Validation and quality assurance
Every recording reaching the QA queue is reviewed by a trained native-speaker validator using a purpose-built dashboard. Validators see waveform display, variable-speed audio playback, and a structured rejection taxonomy. Gold tasks — recordings with known correct decisions — are injected at position 7–10 in every validator session. Validators are not told which tasks are gold. Their accuracy is tracked silently and used to calibrate the validator pool. Validators below 75% gold task accuracy receive retraining; below 60% sustained, removal.
Model fine-tuning approach
Africa's Voice ASR models are fine-tuned from Whisper large-v3 as the base. Fine-tuning datasets are language-specific and domain-balanced. Each model release is benchmarked against a held-out evaluation set per language, with WER measured on standard test conditions and on Nigerian-specific test conditions (code-switching, market environment, multiple dialects). Benchmark results are published — including failure modes.

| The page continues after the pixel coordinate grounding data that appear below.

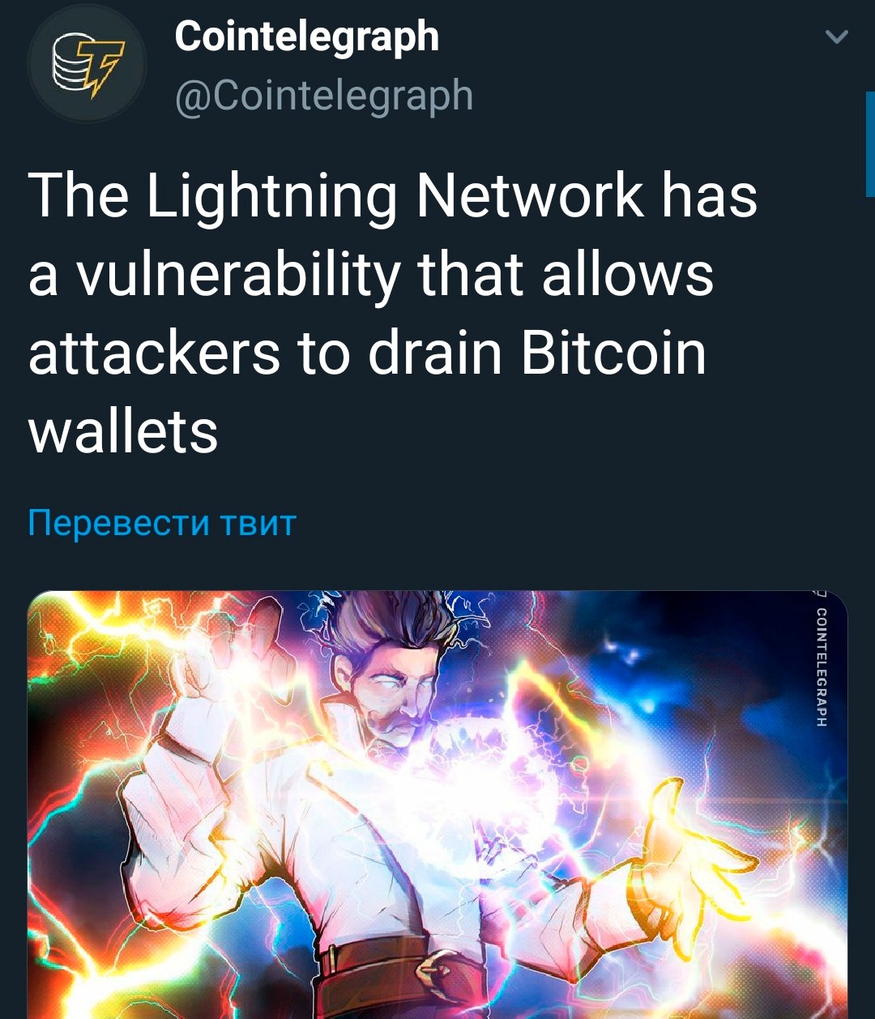Click the lightning bolt coin logo
875x1019 pixels.
pyautogui.click(x=88, y=66)
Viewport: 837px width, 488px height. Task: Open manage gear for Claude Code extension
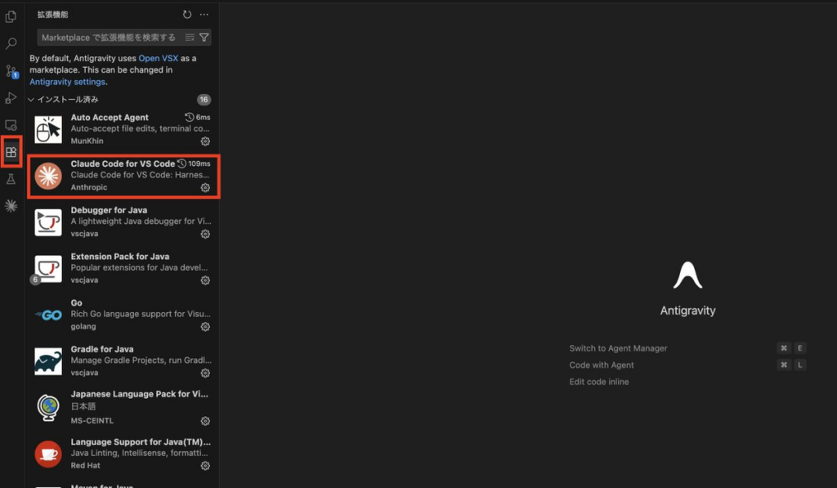[205, 188]
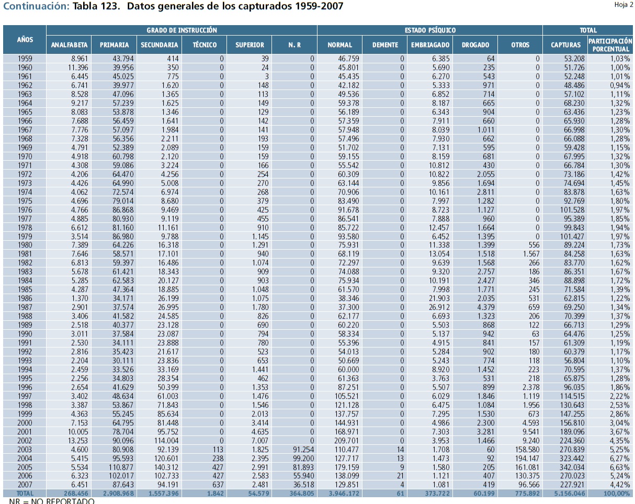Select the 2007 year row label
The height and width of the screenshot is (504, 635).
point(25,485)
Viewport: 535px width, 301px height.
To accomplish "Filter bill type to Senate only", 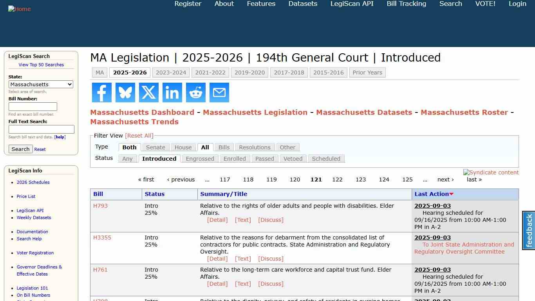I will pos(155,147).
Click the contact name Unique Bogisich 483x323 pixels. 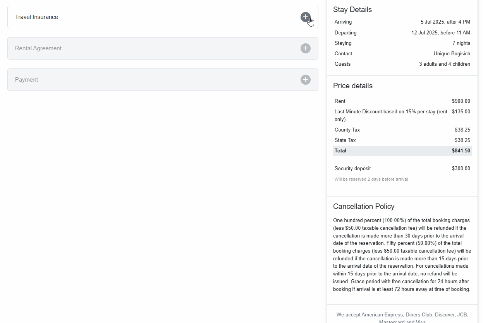[452, 54]
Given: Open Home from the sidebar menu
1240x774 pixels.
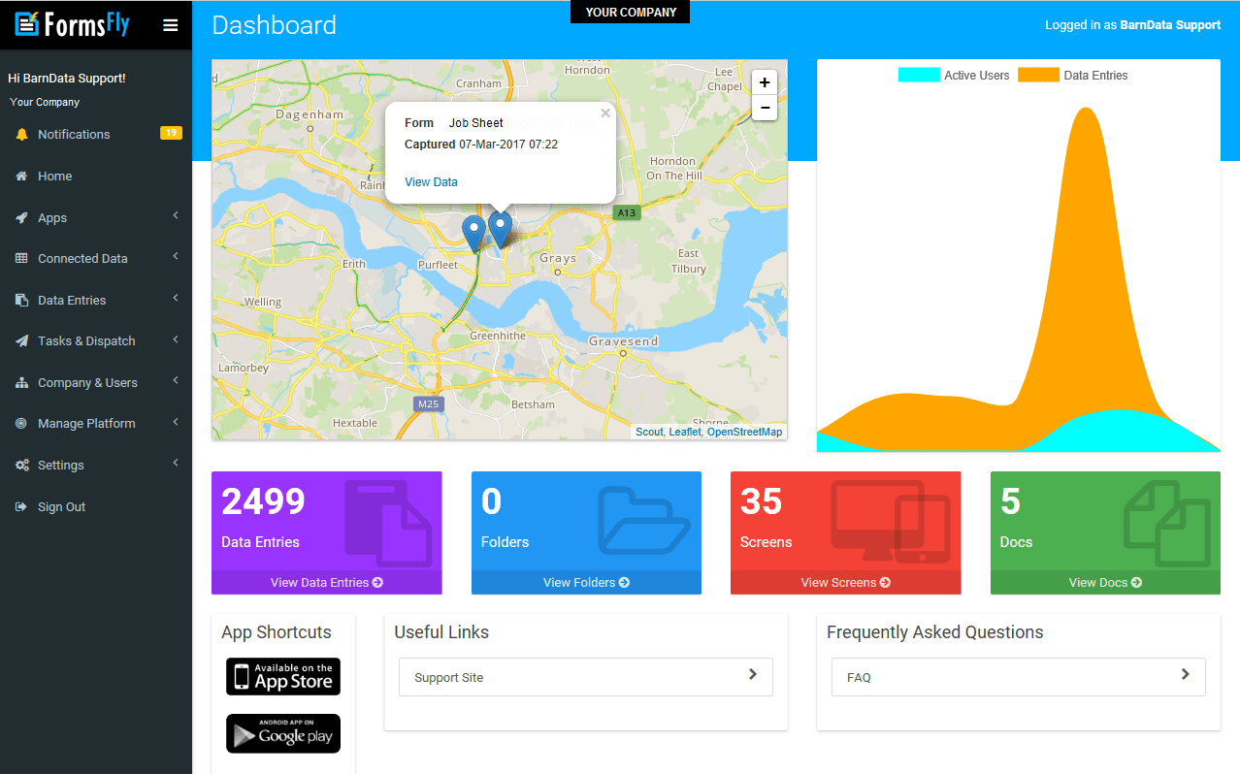Looking at the screenshot, I should click(56, 176).
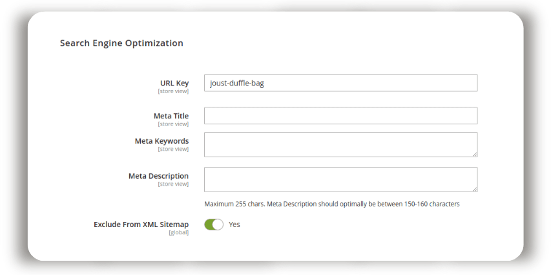
Task: Click inside the Meta Description text area
Action: coord(340,180)
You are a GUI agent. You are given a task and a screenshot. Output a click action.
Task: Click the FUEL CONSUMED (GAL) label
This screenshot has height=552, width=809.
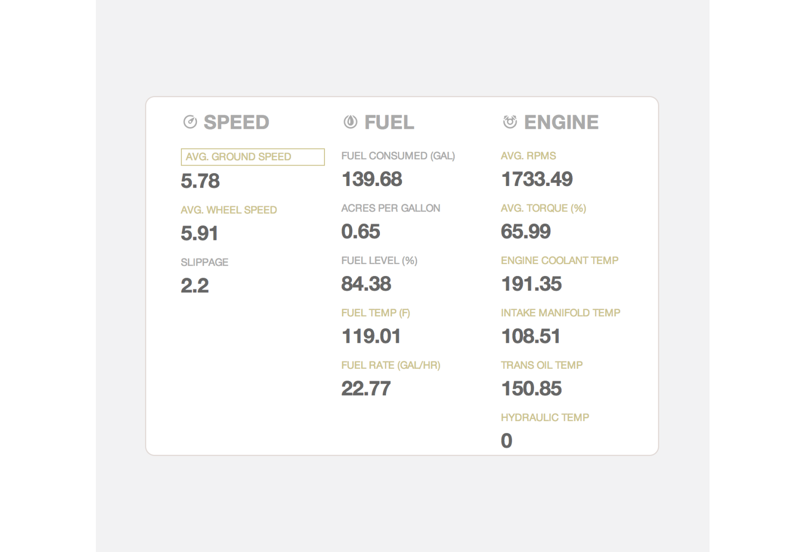click(x=398, y=156)
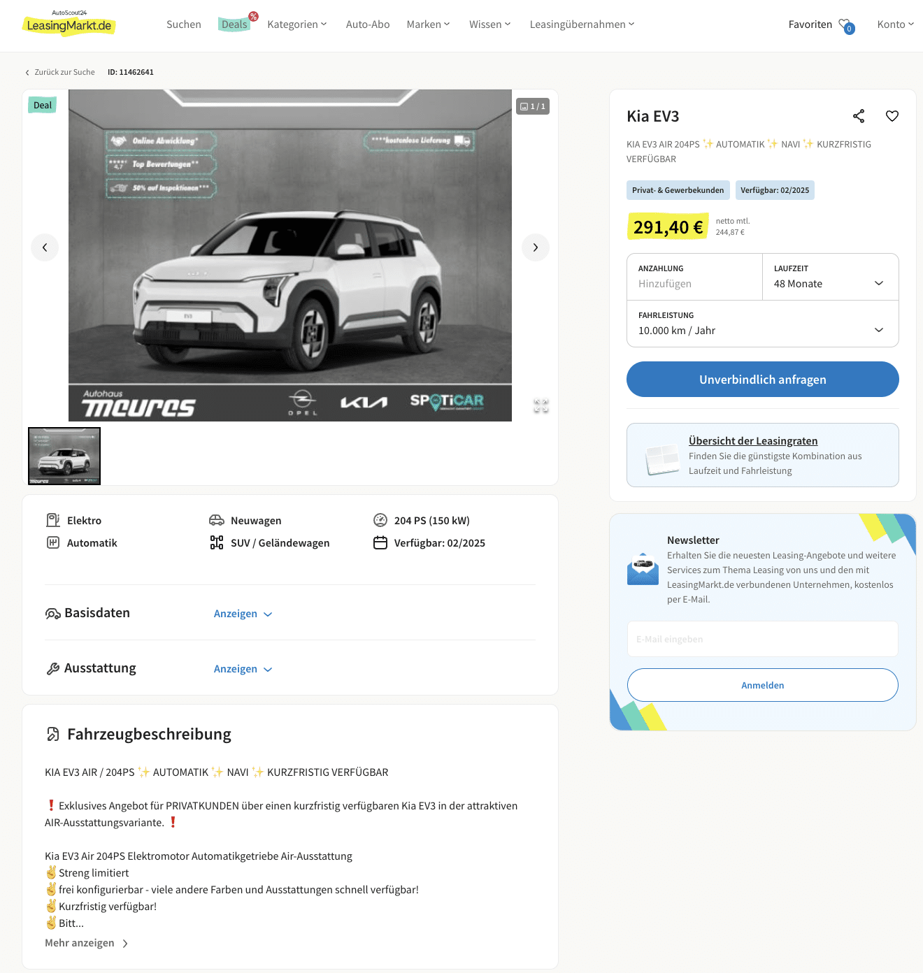The image size is (923, 973).
Task: Expand Ausstattung section via Anzeigen
Action: (x=243, y=669)

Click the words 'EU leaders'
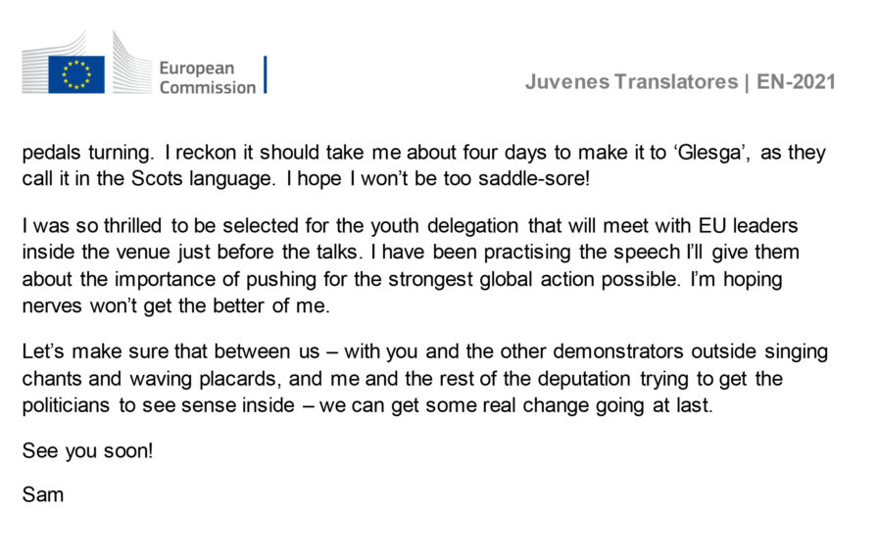[748, 226]
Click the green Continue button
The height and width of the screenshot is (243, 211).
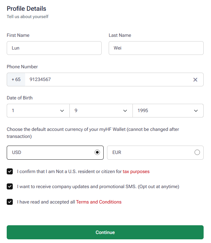pos(105,232)
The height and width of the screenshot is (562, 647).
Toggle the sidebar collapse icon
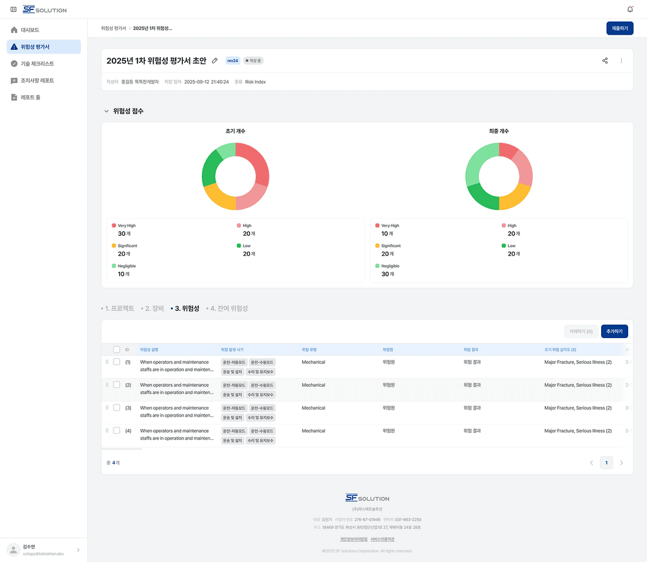(x=13, y=9)
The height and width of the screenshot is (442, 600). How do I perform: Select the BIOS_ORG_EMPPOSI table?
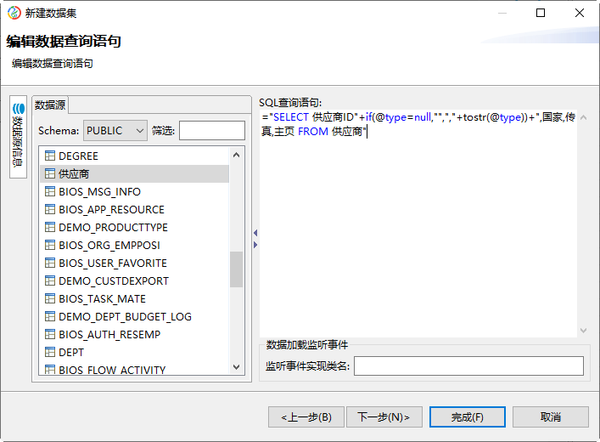click(x=109, y=246)
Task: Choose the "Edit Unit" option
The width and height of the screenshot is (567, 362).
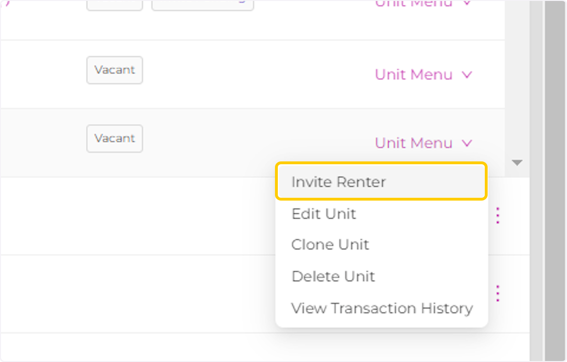Action: tap(324, 214)
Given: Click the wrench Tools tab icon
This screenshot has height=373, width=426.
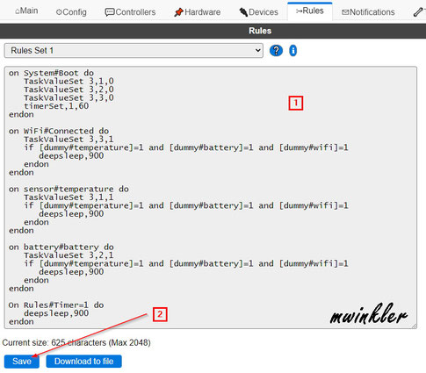Looking at the screenshot, I should tap(418, 12).
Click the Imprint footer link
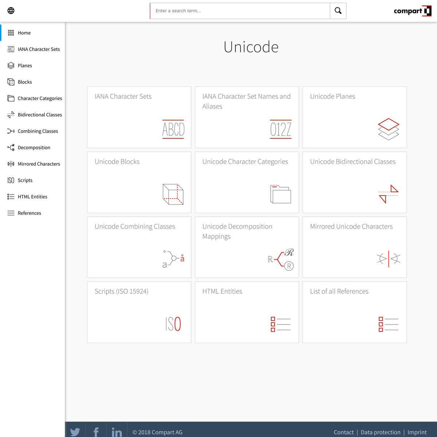This screenshot has width=437, height=437. (417, 432)
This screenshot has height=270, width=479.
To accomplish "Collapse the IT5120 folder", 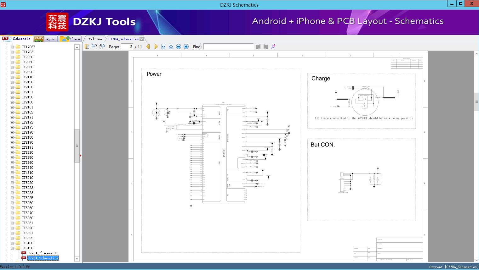I will click(x=12, y=248).
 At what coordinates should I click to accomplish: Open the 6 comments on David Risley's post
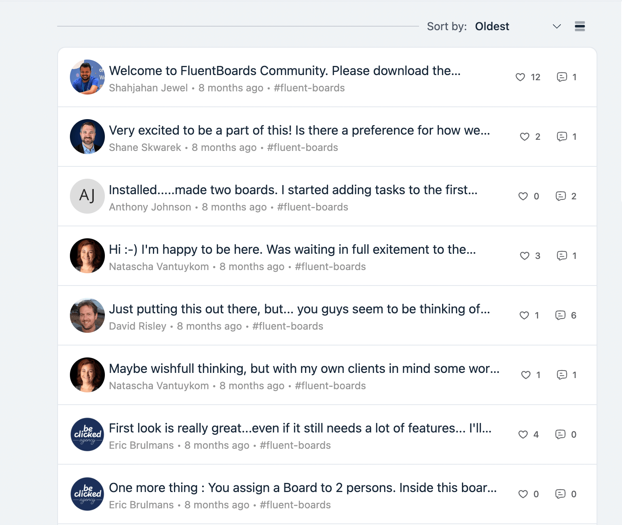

Data governance technical layer
Encryption
AES-256 at rest in S3. TLS 1.2+ in transit. Per-key encryption for sensitive metadata fields.
Audit log
PostgreSQL append-only audit log. Every event logged: upload, processing, QA decision, consent update, buyer access, deletion. Backed up to separate S3 bucket. Never updated.
Deletion mechanics
Contributor deletion requests honoured within 30 days. Audio files removed from active storage; audit log entry retained. Already-trained models are not retrained for deletions — covered in consent terms.
NDPA compliance
Registered with the Nigeria Data Protection Commission. DPIA completed and updated annually. Data Processing Agreements in place with all sub-processors. Data residency in af-south-1 (Cape Town) with replication policy documented.
Benchmarks
Benchmark methodology
WER is measured against a held-out evaluation set per language, audited by an independent academic partner before publication. We do not benchmark against our own training data. We do not benchmark against unrepresentative academic test sets. We benchmark against the conditions Nigerian users actually create — phone-quality audio, market background noise, code-switching utterances, multiple dialects per language. The benchmark report is published openly when first results are available.